__TRY IT__: The data below must be copied in full and without any change.

__STORED DATA__:
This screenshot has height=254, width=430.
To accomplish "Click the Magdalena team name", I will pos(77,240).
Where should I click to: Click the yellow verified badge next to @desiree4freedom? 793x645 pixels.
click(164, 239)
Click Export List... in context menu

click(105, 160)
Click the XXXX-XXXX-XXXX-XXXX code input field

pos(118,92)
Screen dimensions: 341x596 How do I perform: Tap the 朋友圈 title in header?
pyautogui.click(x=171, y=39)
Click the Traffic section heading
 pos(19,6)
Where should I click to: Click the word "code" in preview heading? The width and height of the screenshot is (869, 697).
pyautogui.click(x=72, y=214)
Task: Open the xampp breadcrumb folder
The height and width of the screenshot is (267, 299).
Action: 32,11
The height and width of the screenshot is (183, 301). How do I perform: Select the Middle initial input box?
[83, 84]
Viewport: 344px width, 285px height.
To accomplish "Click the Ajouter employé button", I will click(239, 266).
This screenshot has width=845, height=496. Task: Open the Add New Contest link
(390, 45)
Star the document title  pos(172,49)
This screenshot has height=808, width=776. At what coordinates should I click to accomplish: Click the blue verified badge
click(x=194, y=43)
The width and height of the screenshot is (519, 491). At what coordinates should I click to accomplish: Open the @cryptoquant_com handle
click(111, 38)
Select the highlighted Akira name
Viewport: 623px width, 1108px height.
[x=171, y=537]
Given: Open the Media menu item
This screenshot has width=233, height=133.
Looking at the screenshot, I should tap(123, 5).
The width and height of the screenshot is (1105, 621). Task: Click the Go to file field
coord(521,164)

__RESULT FOR THIS EXERCISE__:
This screenshot has height=254, width=430.
To accomplish "Click the Magdalena team name", I will pos(77,240).
Where should I click to: Click the yellow verified badge next to @desiree4freedom? 793x645 pixels.
click(164, 239)
Click Export List... in context menu

click(105, 160)
Click the XXXX-XXXX-XXXX-XXXX code input field

pos(118,92)
Screen dimensions: 341x596 How do I perform: Tap the 朋友圈 title in header?
pyautogui.click(x=171, y=39)
Click the Traffic section heading
 pos(19,6)
Where should I click to: Click the word "code" in preview heading? The width and height of the screenshot is (869, 697).
pyautogui.click(x=72, y=214)
Task: Open the xampp breadcrumb folder
The height and width of the screenshot is (267, 299).
Action: 32,11
The height and width of the screenshot is (183, 301). How do I perform: Select the Middle initial input box?
[83, 84]
Viewport: 344px width, 285px height.
To accomplish "Click the Ajouter employé button", I will click(239, 266).
This screenshot has width=845, height=496. Task: Open the Add New Contest link
(390, 45)
Star the document title  pos(172,49)
This screenshot has height=808, width=776. At what coordinates should I click to accomplish: Click the blue verified badge
click(x=194, y=43)
The width and height of the screenshot is (519, 491). At what coordinates should I click to accomplish: Open the @cryptoquant_com handle
click(111, 38)
Select the highlighted Akira name
Viewport: 623px width, 1108px height.
[x=171, y=537]
Given: Open the Media menu item
This screenshot has width=233, height=133.
Looking at the screenshot, I should tap(123, 5).
The width and height of the screenshot is (1105, 621). Task: Click the Go to file field
coord(521,164)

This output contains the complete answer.